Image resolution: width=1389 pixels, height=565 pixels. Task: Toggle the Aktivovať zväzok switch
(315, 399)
* * *
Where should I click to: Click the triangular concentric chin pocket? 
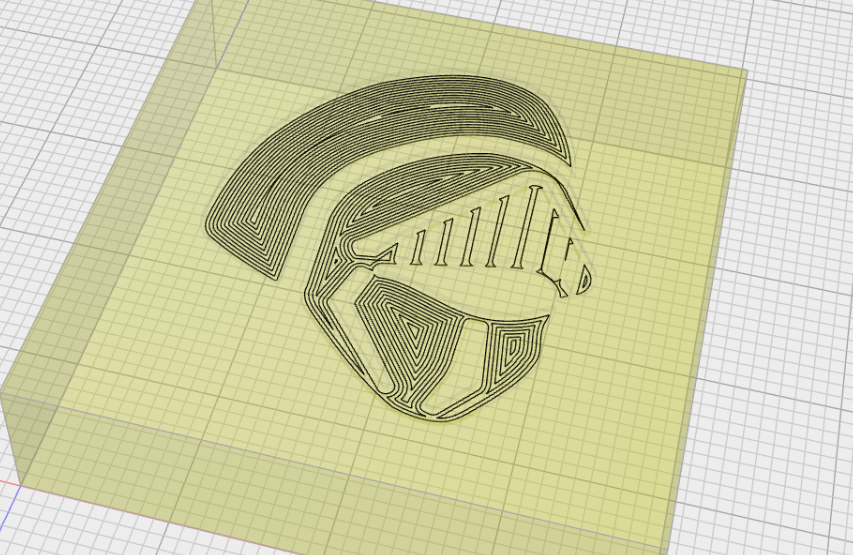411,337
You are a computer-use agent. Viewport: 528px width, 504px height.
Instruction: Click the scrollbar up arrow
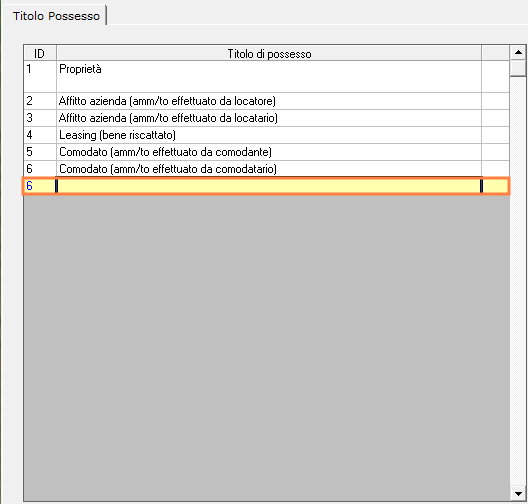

— Work to complete —
Write out, from the lines above, only those from the line with "You are a computer-use" to the line with "Instruction: Click the scrollbar up arrow", exactly as given, including the first and the last.

— Task answer —
You are a computer-use agent. Viewport: 528px width, 504px height.
Instruction: Click the scrollbar up arrow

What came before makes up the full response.